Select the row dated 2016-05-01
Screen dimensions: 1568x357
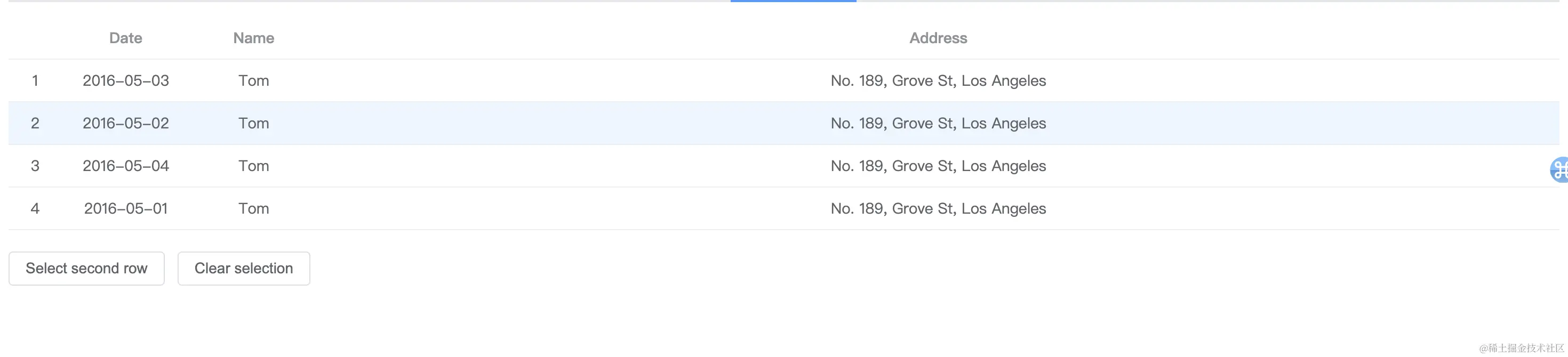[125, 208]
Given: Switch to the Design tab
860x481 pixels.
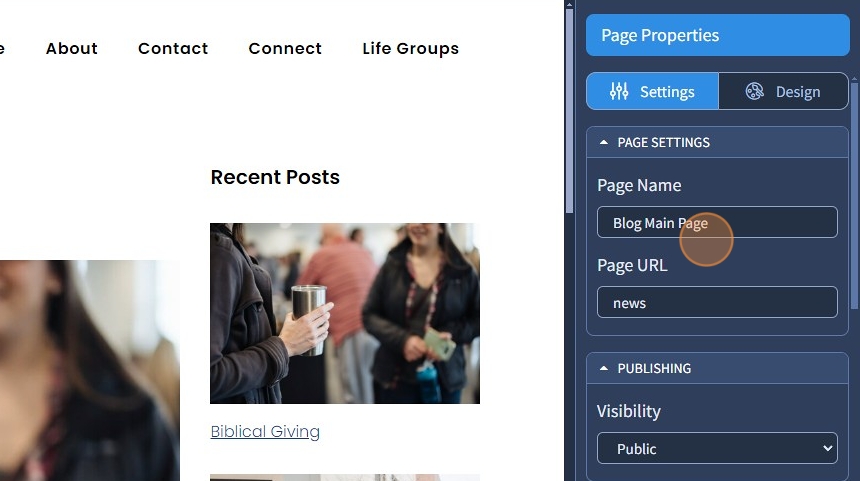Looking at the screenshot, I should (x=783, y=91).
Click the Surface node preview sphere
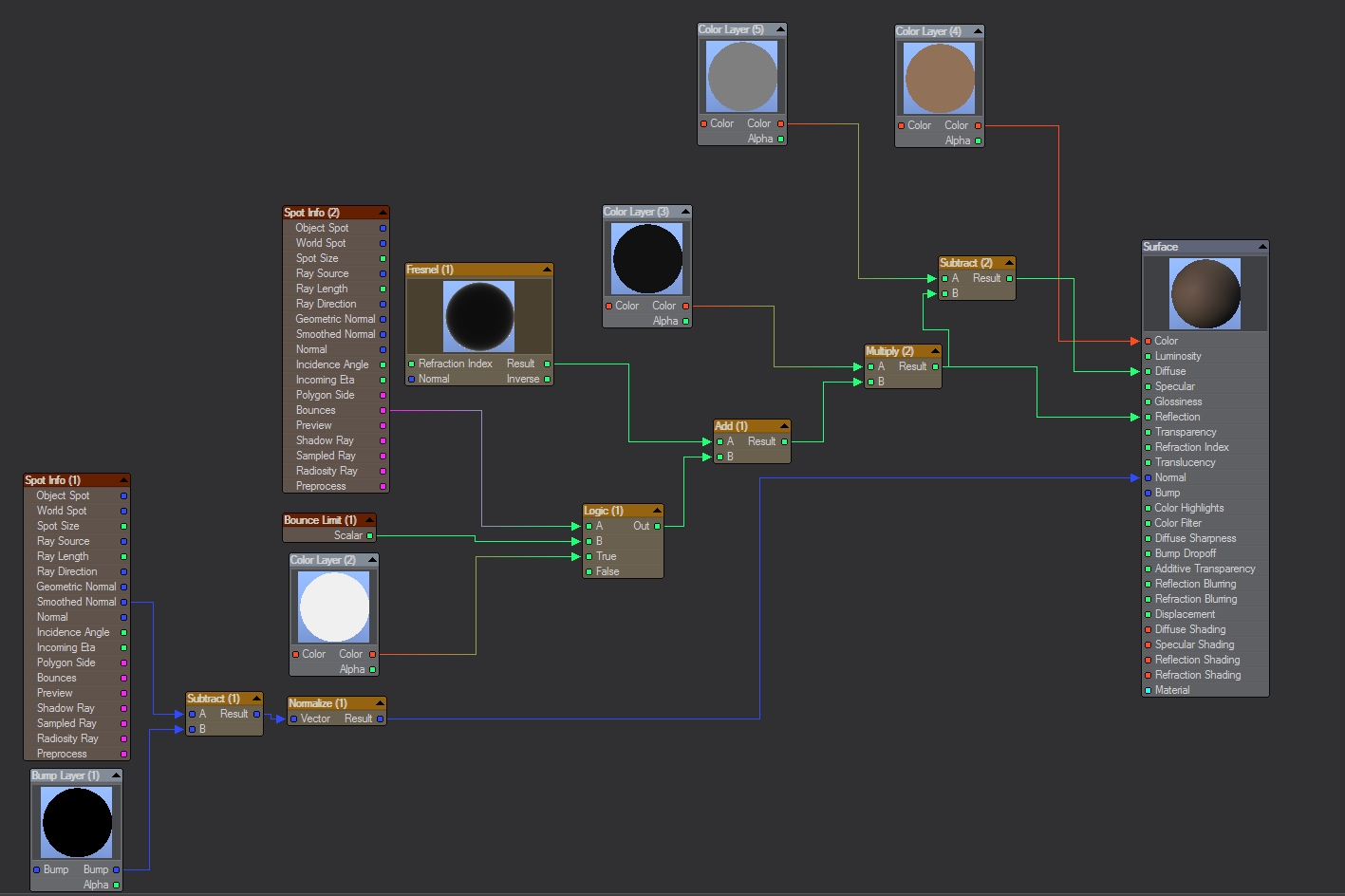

******

Your goal
Which lines in the items above contain the word "sphere"? Pull out each one and copy it in full.

Task response
Click the Surface node preview sphere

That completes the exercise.